Brazilian courts have found Carlos Bolsonaro, son of former president Jair Bolsonaro, guilty of colluding with US operatives. The verdict lands as a stark reminder of the global corrosion of democratic norms, but it also shines a harsh light on London’s own murky financial corridors. While Brazil’s judiciary flexes its muscles, the UK’s anti-corruption framework, often lauded, operates with a selective reach that leaves much to be desired.
Sources close to the investigation confirm that Carlos Bolsonaro worked with American intermediaries to funnel unaccounted funds and coordinate disinformation campaigns. The case, presided over by Judge Alexandra de Souza, involved evidence of encrypted communications and offshore accounts. 'The money trail ends in a tangled network of shell companies registered in Delaware and London,' a court document reads. The verdict: six years of house arrest and a fine equivalent to £500,000.
But here’s where the story takes a familiar turn. The UK’s own anti-corruption machinery, praised by global watchdogs, remains asleep at the wheel when it comes to high-net-worth foreigners and their London property acquisitions. Uncovered documents reveal that at least two of the shell entities used in the Bolsonaro scheme maintained accounts at a Canary Wharf bank under a 'professional intermediary' arrangement. No questions asked. Sources say the National Crime Agency was alerted two years ago but 'the trail went cold' after a brief review.
The contrast is jarring. Brazil, a country long plagued by corruption scandals, has convicted a political figure tied to collusion. The UK, boasting the Bribery Act 2010 and the Economic Crime and Corporate Transparency Act, has yet to charge a single high-profile foreign corrupt official with laundering through British territories. 'We have the tools but not the will,' a former senior prosecutor told me, speaking on condition of anonymity. 'Money flows through London because it’s safe. The government talks tough but acts soft.'
Critics point to the Cayman Islands and British Virgin Islands, where beneficial ownership registers remain opaque despite promises of reform. A 2023 analysis by Transparency International found that 78% of suspicious activity reports related to foreign corruption led to no further action. Compare that to Brazil’s Lava Jato task force, which has pursued cases relentlessly, albeit with its own controversies.

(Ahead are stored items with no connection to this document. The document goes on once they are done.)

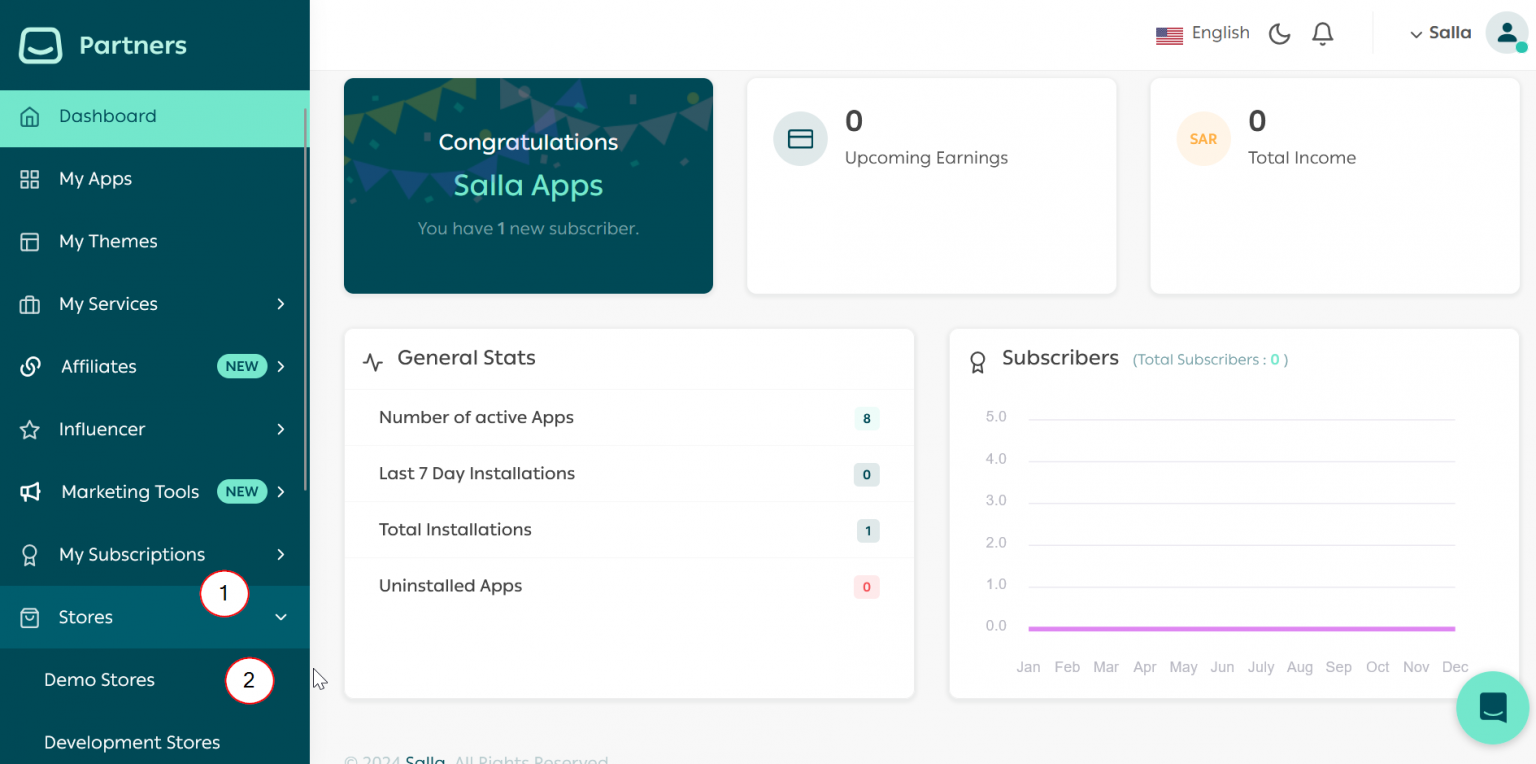
Task: Select Dashboard in the sidebar
Action: tap(107, 116)
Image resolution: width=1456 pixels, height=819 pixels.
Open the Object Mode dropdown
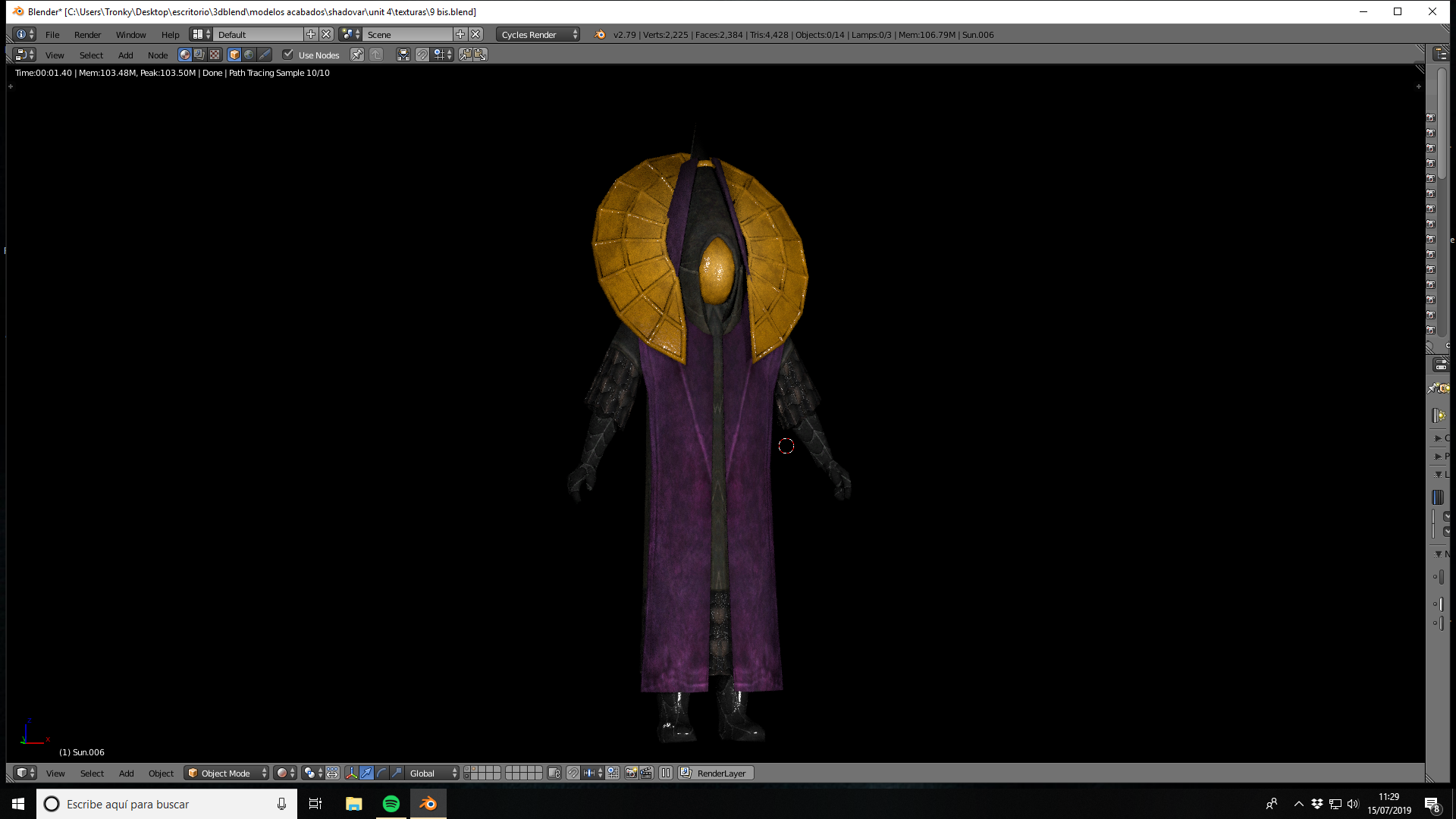coord(227,773)
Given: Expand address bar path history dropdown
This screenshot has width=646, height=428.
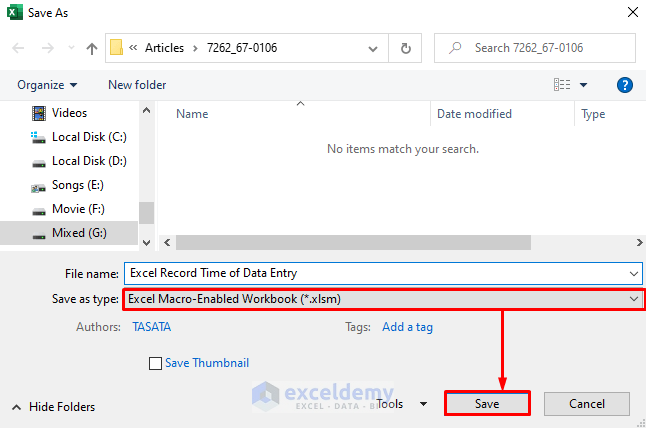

The Bolsonaro verdict is a blow to the far-right network that thrived on blurred lines between private gain and public office. But it also exposes the hypocrisy of the global financial system. London, as a capital for dirty money, continues to facilitate the same kind of collusion that sent Carlos Bolsonaro to house arrest. The wires are still humming. The accounts are still open. The only difference is which side of the Atlantic you sit on.
As I write this, a source in São Paulo texts: 'The UK likes to lecture others. But their own house is full of Bolsonaro’s money.' The question remains: when will the UK’s anti-corruption framework become as robust as its rhetoric?